**WHAT THE TASK ASKS:**
The response must reproduce every record below without alteration.

-- INPUT DATA follows --

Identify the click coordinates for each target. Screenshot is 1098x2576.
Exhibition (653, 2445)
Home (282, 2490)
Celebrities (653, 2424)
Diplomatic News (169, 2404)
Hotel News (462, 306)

-- INPUT DATA concluded --

**RESULT:**
Identify the click coordinates for each target. Screenshot is 1098x2576.
Exhibition (653, 2445)
Home (282, 2490)
Celebrities (653, 2424)
Diplomatic News (169, 2404)
Hotel News (462, 306)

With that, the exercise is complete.